John Jantsch: Yeah. I know I’ve gone to a website ready to buy, so it wasn’t just getting information. I wanted their phone number, I wanted to call them and buy something and I couldn’t find their phone number the[inaudible]. It was partly because it was a mobile friendly design, I think and so they made me work so hard, I finally gave up. Imagine how much that’s costing people.

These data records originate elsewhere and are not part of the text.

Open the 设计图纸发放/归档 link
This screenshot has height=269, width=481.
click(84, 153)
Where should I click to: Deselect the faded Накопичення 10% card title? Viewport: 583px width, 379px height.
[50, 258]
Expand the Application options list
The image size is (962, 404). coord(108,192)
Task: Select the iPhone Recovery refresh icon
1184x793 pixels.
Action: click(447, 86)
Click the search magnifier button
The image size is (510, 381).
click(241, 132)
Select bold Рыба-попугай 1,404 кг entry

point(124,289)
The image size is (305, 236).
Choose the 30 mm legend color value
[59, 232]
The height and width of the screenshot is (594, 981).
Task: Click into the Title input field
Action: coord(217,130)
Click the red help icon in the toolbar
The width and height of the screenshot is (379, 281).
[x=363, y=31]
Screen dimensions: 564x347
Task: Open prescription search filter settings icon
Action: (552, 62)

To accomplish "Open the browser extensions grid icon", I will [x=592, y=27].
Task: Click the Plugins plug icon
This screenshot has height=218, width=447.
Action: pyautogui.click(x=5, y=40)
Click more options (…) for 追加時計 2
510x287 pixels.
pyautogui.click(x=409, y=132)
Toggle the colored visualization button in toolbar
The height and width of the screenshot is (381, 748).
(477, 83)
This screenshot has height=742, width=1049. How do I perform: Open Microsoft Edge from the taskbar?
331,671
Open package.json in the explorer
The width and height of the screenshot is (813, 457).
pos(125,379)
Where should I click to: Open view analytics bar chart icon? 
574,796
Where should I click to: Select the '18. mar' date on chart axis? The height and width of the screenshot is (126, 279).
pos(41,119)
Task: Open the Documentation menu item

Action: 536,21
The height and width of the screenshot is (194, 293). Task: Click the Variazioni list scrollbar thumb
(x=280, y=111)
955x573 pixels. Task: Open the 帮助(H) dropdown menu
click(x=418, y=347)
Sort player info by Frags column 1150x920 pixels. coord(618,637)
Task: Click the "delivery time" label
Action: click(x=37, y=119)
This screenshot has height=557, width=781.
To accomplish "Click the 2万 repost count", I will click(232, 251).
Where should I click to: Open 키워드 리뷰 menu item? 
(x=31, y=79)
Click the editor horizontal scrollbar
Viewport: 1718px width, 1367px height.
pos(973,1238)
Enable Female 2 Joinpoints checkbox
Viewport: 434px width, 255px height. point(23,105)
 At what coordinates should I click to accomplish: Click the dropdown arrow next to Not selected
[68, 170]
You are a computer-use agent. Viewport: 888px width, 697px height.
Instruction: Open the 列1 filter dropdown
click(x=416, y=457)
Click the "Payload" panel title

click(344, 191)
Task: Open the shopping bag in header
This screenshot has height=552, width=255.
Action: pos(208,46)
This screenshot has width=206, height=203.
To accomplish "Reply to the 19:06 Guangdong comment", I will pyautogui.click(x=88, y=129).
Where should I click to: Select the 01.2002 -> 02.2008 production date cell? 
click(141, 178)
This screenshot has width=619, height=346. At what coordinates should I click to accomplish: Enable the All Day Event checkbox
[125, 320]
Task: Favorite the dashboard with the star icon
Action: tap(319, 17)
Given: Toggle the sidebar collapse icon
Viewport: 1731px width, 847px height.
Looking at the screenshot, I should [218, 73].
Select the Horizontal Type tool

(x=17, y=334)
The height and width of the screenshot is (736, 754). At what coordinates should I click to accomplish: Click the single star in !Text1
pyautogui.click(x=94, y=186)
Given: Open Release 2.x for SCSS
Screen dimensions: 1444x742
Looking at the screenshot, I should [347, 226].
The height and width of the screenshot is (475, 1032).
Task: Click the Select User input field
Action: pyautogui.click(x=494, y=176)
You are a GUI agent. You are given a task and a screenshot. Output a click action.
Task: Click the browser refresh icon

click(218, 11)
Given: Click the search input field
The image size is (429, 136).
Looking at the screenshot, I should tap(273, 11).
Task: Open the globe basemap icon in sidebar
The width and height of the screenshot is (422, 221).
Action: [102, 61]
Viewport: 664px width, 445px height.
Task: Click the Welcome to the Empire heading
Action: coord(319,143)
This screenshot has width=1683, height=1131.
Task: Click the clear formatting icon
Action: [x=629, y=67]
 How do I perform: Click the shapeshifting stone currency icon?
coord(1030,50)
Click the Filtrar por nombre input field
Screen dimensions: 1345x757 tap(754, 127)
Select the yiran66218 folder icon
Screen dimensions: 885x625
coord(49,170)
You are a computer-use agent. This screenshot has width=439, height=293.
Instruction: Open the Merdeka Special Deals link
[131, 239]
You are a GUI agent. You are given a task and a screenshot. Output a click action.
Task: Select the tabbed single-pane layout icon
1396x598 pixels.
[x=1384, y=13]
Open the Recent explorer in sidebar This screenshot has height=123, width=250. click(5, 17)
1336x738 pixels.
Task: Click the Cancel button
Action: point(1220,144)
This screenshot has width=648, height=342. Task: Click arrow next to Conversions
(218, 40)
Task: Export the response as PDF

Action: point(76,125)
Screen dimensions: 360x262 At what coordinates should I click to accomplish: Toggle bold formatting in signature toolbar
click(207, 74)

Louis Gudema: Oh, yeah, absolutely. These are these center of the bullseye opportunities that first of all, they cost almost nothing to do. Companies already have these email lists, they have customer relations, they have sales and marketing people and some of these other opportunities there because there is about six or seven of them, and it is really fast, it’s really inexpensive, it’s low risk, and they start to see results really quickly. That can really start to build the confidence and the buy in to then go to the second ring and the third ring of the bullseye approach.

John Jantsch: You know the telephone’s still a vital way to do business, but it’s changed—the technology has changed—and CloudPhone is the answer. It’s perfect for small business. It comes with local numbers, toll-free vanity numbers (like 1-800-duct-tape), you can send and receive text messages on your business line, works with any of the phones that you already own. And you can get a ton of other business features like call recording and conference calling and voicemail transcripts. And because you’re one of my listeners, I’m gonna get you a 50 percent off the small business plan forever deal. Just go to Cloudphone.com/ducttape.

I’m jumping around a little bit here because there’s some other channels or opportunities I want to cover, but I find that to me, one of the greatest reasons is because there’s a lack of data. There’s no analytics, there’s no information. They don’t know what’s making the phone ring, and so consequently, it’s hard to double down on something, if you don’t really know what’s having the impact, so you tell me, I struggle with this all the time, because it’s telling people that have to take a math class, just to talk about analytics. How do we get people using the data to make better decisions?

Louis Gudema: Well, one of the challenges actually for small and mid sized companies and I have a whole chapter on analytics and data in the book and I talk about it constantly in other chapters too. About how can you measure the impact of some of these channels, but one of the real challenges for small and mid sized companies is, they don’t have enough data. It’s not really statistically significant and they have to go by anecdote almost more than kind of the rigorous data that a P & G or a Coca Cola or a Salesforce, or someone might be able to do with huge numbers of customers.

John Jantsch: But I’m talking about simple things like if we run an ad, can we set up conversion goals and see if we got … even if the number is two, you’re going to see that you got to conversions.

Louis Gudema: Yeah, absolutely, and part of that’s culture. In a lot of these companies, where they just have not been doing much marketing, they’re just not used to it, they’re not used to looking at it, and you do have … there was a Dilbert cartoon I remember several years ago about, now we have more data that we can ignore when we make our decisions. It is part of culture, it does have to be part of what the company and the management is willing to use as part of their decision making process and not all … you do have especially in owner operated companies, people who are used to making their own decisions, and that’s what they do.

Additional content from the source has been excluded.